━━━ Supplied passage

Smoked tomato tart

Smoked tomato tart
  • 1:00 Prep
  • 0:17 Cook
  • Advanced

Featured in
Tart recipes, Starters recipes


  • 4 vine-ripened tomatoes
  • 375g block frozen puff pastry, thawed
  • 30g eschallots, peeled
  • 100g white anchovies
  • 75g pitted black olives
  • 100g goat's curd
  • 1/4 cup cream
  • 1 bunch basil
  • 50g mixed herbs
  • 50ml olive oil
  • 50ml white balsamic
  • 250ml spring water
  • 50g sugar
  • 2 leaves gelatine


  • Step 1
    Blanch tomatoes, then smoke over wood chips. Preheat oven to 200°C.
  • Step 2
    Roll out pastry and cut into 13cm rounds. Bake between 2 flat oven trays, so it doesn’t rise, for 12-15 mins. Cool.
  • Step 3
    Meanwhile, chop eschallots in a food processor, add anchovies, olives and pulse until coarsely chopped.

━━━━━━
━━━ Raw data

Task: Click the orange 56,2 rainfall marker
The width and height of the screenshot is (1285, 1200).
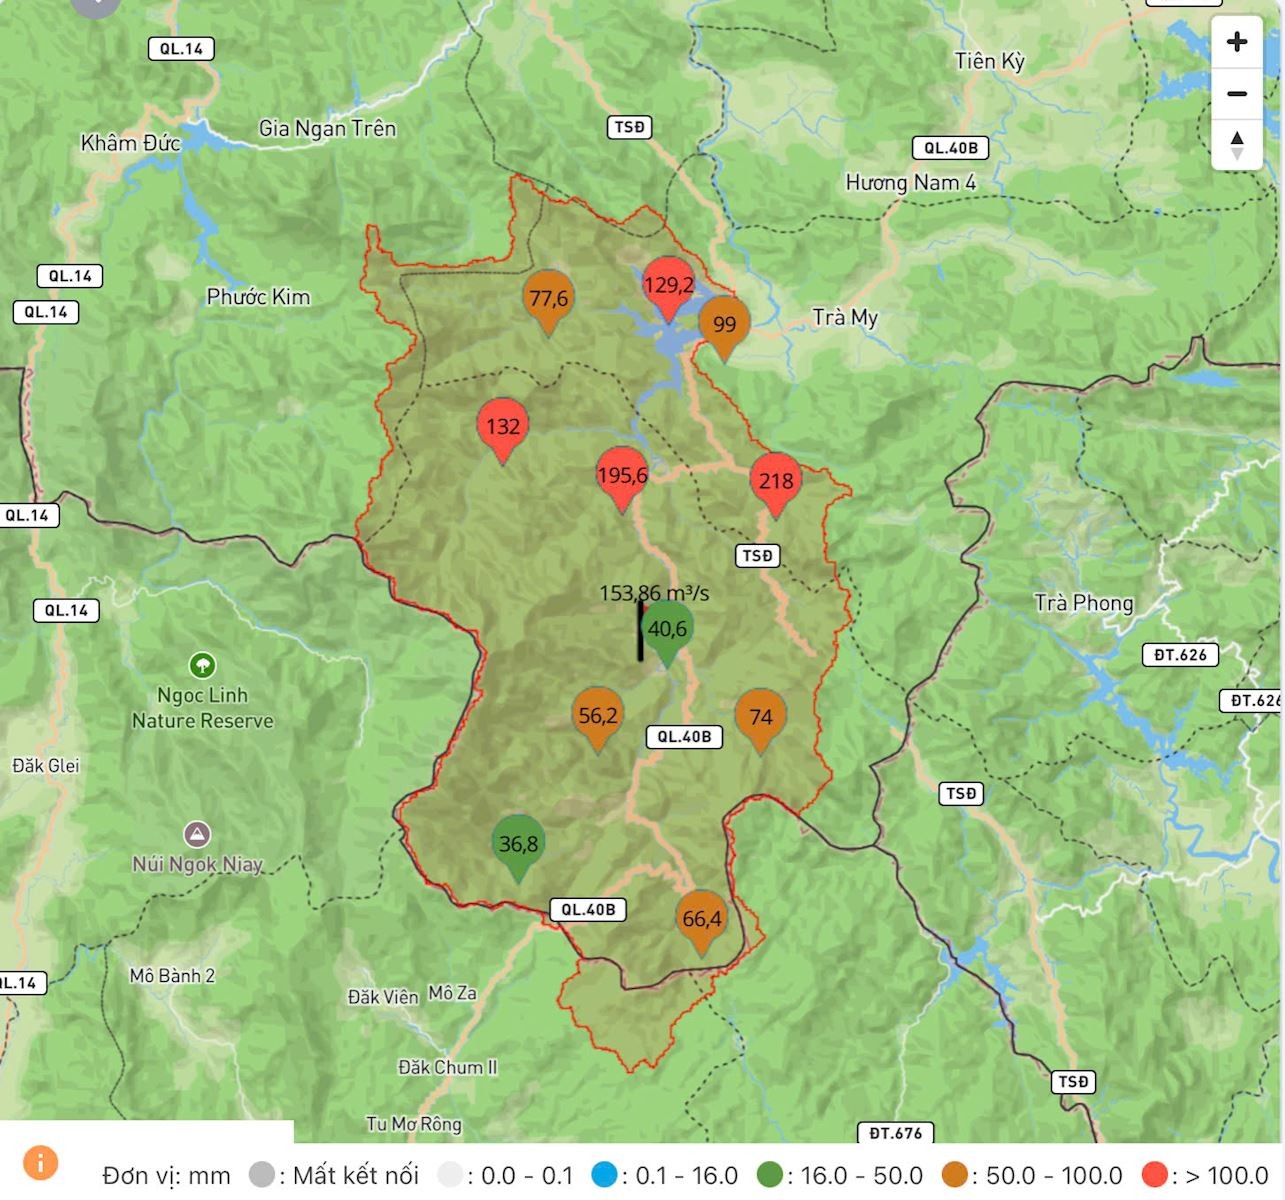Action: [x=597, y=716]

━━━━━━
━━━ Raw data

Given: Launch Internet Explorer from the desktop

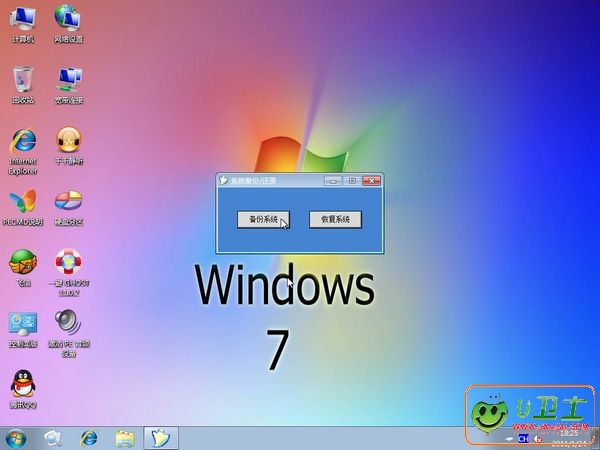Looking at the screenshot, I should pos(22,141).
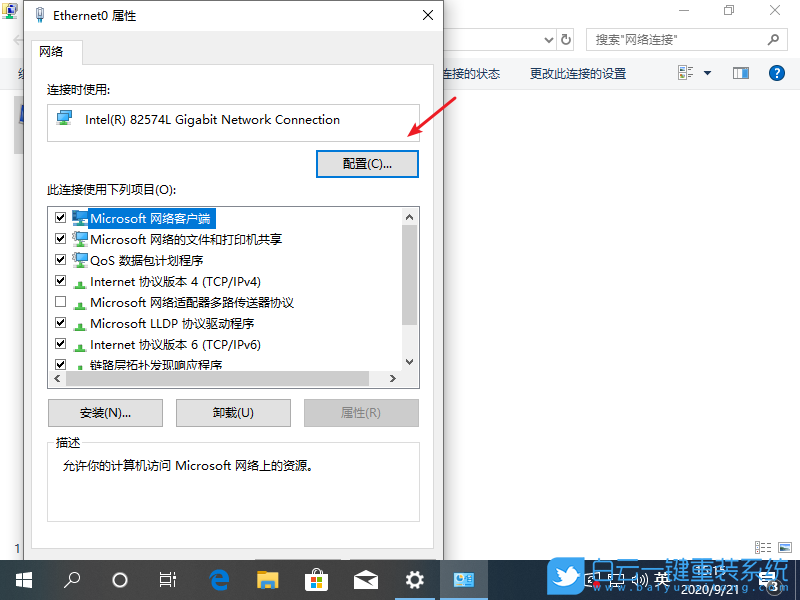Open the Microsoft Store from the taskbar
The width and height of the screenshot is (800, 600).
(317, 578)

━━━━━━

● **Given request 1**
Rescale the entries between the lines holding "Task: Click the orange 56,2 rainfall marker" and "Action: [x=597, y=716]", inclusive, and give those lines again with their requests. Multiply each coordinate in the answers by 2.2 and round to whole numbers, halves up, and leave out the pictures.
● **Given request 2**
Resume the smoked tomato tart recipe from where it stops.
The recipe and the entries come from unrelated sources.

● **Expected answer 1**
Task: Click the orange 56,2 rainfall marker
The width and height of the screenshot is (1285, 1200).
Action: [x=1313, y=1575]

● **Expected answer 2**
  • Step 4
    Cut each tomato into 8 wedges. Spread olive tapenade onto pastry discs. Arrange tomato on top, like a wheel, bake for further 2 minutes. Mix goat’s cheese with cream. Finely chop 4 basil leaves and mix into goat’s cheese. Spoon on top of tart. Place on plate.
  • Step 5
    Dress herbs in some olive oil and balsamic and place on top.
  • Step 6
    Blanch remaining basil in boiling spring water. Drain, refresh in cold water and drain again. Soften gelatine leaves in water. Combine sugar, gelatine leaves and basil and blend. Strain, transfer to a jar, shake well and spoon foam around tart.


Alternative: Slash tomato skin, wrap in foil and bake for 20 mins at 180C.

  • Author: Todd Far & Francesca de Valence (My Restaurant Rules)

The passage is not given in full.